The study focuses on the years between 2005 and 2018 and tracks combustion emissions of various polluting compounds from various sectors, looking at every state in the contiguous United States, from season to season and year to year. 

The researchers find that while air pollution may be generated in one state, half of that pollution is lofted into the air and carried by winds across state boundaries, to affect the health quality of out-of-state residents and increase their risk of early death.

Electric power generation is the greatest contributor to out-of-state pollution-related deaths, the findings suggest. In 2005, for example, deaths caused by sulfur dioxide emitted by power plant smokestacks occurred in another state in more than 75 percent of cases. 

Encouragingly, the researchers found that since 2005, early deaths associated with air pollution have gone down significantly. They documented a decrease of 30 percent in 2018 compared to 2005, equivalent to about 30,000 avoided early deaths, or people who did not die early as a result of pollution. In addition, the fraction of deaths that occur due to emissions in other states is falling — from 53 percent in 2005 to 41 percent in 2018. 

Perhaps surprisingly, this reduction in cross-state pollution also appears to be related to electric power generation: In recent years, regulations such as the Environmental Protection Agency’s Clean Air Act and other changes have helped to significantly curb emissions from this sector across the country. 

The researchers caution, however, that today, emissions from other sectors such as commercial and residental are increasingly contributing to harmful cross-state pollution. 

“Regulators in the U.S. have done a pretty good job of hitting the most important thing first, which is power generation, by reducing sulfur dioxide emissions drastically, and there’s been a huge improvement, as we see in the results,” says study leader Steven Barrett, the Director of the MIT Laboratory for Aviation and the Environment. “Now it’s looking like other emissions sectors are becoming important. To make further progress, we should start focusing on road transportation and commercial and residential emissions.”

Barrett’s coauthors on the paper are MIT research scientist Sebastian Eastham, former MIT graduate student and now TU Delft assistant professor Irene Dedoussi, and former MIT research scientist Erwan Monier, now an assistant professor at UC Davis. The research was a collaboration between MIT’s Laboratory for Aviation and the Environment, and the MIT Joint Program on the Science and Policy of Global Change.

Death and the matrix

Scientists have long known that pollution observes no boundaries, one of the prime examples being acid rain. 

“It’s been known in Europe for over 30 years that power stations in England would create acid rain that would affect vegetation in Norway, but there’s not been a systematic way to capture how that translates to human health effects,” Barrett says.

In the case of the United States, tracking how pollution from one state affects another state has historically been tricky and computationally difficult, Barrett says, because of the “sheer number of states” — 48 contiguous states, each of which researchers would have to track emissions to and from the rest of the 47 states. 

“But now there are modern computational tools that enable us to do these assessments in a much more efficient way,” Barrett says. “That wasn’t really possible before.”

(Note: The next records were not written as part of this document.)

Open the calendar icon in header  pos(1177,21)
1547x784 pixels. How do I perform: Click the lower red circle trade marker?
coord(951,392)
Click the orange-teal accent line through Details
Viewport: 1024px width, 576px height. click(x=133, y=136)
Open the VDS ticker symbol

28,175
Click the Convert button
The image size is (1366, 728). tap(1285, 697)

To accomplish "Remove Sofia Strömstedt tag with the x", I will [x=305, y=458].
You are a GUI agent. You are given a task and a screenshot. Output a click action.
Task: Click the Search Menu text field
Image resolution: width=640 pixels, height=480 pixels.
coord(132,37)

He and his colleagues developed such tools, drawing on fundemental work by Daven Henze at UC Boulder, to track how every state in the contiguous U.S. affects pollution and health outcomes in every other state, for multiple species of pollutants such as sulfur dioxide, ozone, and fine particulates, and from various emissions sectors including electric power generation, road transportation, marine, rail, and aviation, and commercial and residential sources, and for every hour of the year.

They first obtained emissions data from each of seven different sectors for the years 2005, 2011, and 2018. They then used the GEOS-Chem atmospheric chemistry transport model to track where these emissions ended up, from season to season and year to year, based on wind patterns and a pollutant’s chemical reactions to the atmosphere. Finally, they used an epidemiologically derived model to relate increases in a population’s exposure to pollutants, to their risk of early death. 

“We have this multidimensional matrix that characterizes the impact of a state’s emissions of a given economic sector of a given pollutant at a given time, on any other state’s health outcomes,” Barrett says. “We can figure out, for example, how much NOx emissions from road transportation in Arizona in July affects human health in Texas, and do those calculations instantly.”

Importing pollution

The researchers also found that emissions traveling out of state could affect the health of residents beyond immediate, neighboring states. 

“It’s not necessarily just the adjacent state, but states over 1,000 miles away that can be affected,” Barrett says, adding that “different kinds of emissions have a different kind of range.”

For example, electric power generation has the greatest range, as power plants can loft pollutants far into the atmosphere, allowing them to travel over long distances. In contrast, commercial and residential sectors generally emit pollutants that chemically do not last as long in the atmosphere.  “The story is different for each pollutant,” Barrett says.

In general, the researchers found that out-of-state air pollution was associated with more than half of all pollution-related early deaths in the U.S. from 2005 to 2018. 

In terms of the impact on individual states, the team found that many of the northern Midwest states such as Wyoming and North Dakota are “net exporters” of pollution, partly because the populations there are relatively low and the emissions these states generate are carried away by winds to other states. Those states that “import” health impacts tend to lie along the East Coast, in the path of the U.S. winds that sweep eastward. 

New York in particular is what the researchers call “the biggest importer of air pollution deaths”; 60 percent of air pollution-related early deaths are from out-of-state emissions. 

“There’s a big archive of data we’ve created from this project,” Barrett says. “We think there are a lot of things that policymakers can dig into, to chart a path to saving the most lives.”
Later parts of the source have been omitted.